Nearly a dozen lawsuits representing thousands of class-action type claimants were filed against the barge owner, the dock operator, fleeting and towboat operators. Such lawsuits asserted that the barge should have been better secured or removed from the canal prior to the arrival of the storm. The cornerstone of the suits was the allegation the barge knocked down the levee. Eventually all claims relating to the barge were resolved with the exception of the claims directed to the dock owner which remained to be tried.
The first of the claims were tried as a non-jury “exemplar” trial in 2010 in which plaintiff counsel presented certain claims representing different categories of damages, i.e., homeowner, business owner, personal injury. Judge Duval tried the selected representative claims on both liability and damages. (Thousands of claims were held in reserve for future jury trials. He ruled in favor of the dock owner following the trial.) Prior to the exemplar trial, Judge Duval advised the parties that his findings would not be deemed res judicata and therefore nonbinding with respect to the remaining claims.
After a lengthy non-jury trial, Judge Duval ruled in favor of the dock owner. He held that it would have been physically impossible for the barge to have caused the failure levee under the prevailing weather/wind conditions. He concluded that the failure was caused by other forces. Thus, even if the dock owner had negligently moored the barge and was legally responsible for its breaking loose during the storm, the dock owner could not be held responsible for the levee failure. He therefore rendered a judgment in favor of dock owner.
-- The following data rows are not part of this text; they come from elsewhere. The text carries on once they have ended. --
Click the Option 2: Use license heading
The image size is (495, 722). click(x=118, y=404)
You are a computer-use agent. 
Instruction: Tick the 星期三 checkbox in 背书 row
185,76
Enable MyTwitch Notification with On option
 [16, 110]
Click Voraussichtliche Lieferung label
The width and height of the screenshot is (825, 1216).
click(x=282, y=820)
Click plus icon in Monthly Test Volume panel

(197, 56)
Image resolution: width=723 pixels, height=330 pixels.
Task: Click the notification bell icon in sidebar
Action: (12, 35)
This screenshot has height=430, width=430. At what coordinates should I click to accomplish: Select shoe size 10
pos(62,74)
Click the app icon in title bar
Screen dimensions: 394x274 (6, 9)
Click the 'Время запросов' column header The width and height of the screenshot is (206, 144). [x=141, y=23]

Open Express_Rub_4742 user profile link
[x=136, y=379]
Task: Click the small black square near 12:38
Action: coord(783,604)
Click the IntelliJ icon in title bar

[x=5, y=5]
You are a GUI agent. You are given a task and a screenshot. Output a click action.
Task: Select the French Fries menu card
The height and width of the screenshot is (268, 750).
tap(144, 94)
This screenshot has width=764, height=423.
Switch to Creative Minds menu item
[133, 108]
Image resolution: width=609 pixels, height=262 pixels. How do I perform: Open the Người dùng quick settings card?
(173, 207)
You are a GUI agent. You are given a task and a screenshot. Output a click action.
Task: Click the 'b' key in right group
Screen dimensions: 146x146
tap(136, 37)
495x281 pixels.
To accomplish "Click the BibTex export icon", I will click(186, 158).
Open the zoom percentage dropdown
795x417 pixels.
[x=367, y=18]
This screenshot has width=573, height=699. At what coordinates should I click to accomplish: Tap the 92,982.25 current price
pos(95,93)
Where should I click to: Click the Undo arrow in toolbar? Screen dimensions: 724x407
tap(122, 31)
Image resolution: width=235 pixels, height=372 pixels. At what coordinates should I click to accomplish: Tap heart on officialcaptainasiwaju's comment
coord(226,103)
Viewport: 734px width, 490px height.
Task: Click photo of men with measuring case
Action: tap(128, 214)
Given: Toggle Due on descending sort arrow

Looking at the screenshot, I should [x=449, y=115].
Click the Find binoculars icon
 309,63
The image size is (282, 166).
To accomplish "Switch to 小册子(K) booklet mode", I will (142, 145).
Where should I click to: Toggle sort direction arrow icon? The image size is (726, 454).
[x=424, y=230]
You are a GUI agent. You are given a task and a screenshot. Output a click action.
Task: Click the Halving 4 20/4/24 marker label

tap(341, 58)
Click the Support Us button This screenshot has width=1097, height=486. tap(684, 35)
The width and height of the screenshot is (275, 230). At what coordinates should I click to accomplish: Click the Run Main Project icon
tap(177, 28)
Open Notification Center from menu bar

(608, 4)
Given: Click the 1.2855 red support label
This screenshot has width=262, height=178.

The recent ruling involves what happened next –
Although victorious at the initial trial, the dock owner still faced the prospect of numerous jury trials on the remaining claims that were not presented at the exemplar trial.
Having been unsuccessful in presenting its case in the non-jury trial before Judge Duval, plaintiff counsel hoped to achieve a different result in the jury trials that were to follow. Counsel planned to use a different trial strategy and approach to the presentation of evidence to the jury.
In order the head off the possibility of an adverse jury verdict in upcoming trials, the dock owner filed a preemptive motion for summary judgment. In so doing, the dock owner cited much of the persuasive evidence that was presented at the 2010 trial. Over the strenuous objections of the claimants, Judge Duval relied on much of the trial testimony that was presented to him at the earlier trial. The claimant attorneys argued that the court was obligated to consider de novo all evidence that was to be presented at the upcoming jury trials without regard to the evidence presented at the earlier trial.
In a very well written opinion, Judge Duval did not apply res judicata in addressing the summary judgment motion. However, he deemed the previous trial testimony to be the equivalent of an affidavit that would be relevant for purposes of summary judgment – even if such testimony would not be equally admissible at a subsequent trial. On that basis, Judge Duval found the previous testimony to be supportive of the dock owner’s position and granted summary judgment.
An appeal to the US Fifth Circuit is expected.
In re Katrina Canal Breaches, No. 05-1482 (E.D. La. Mar. 20, 2012).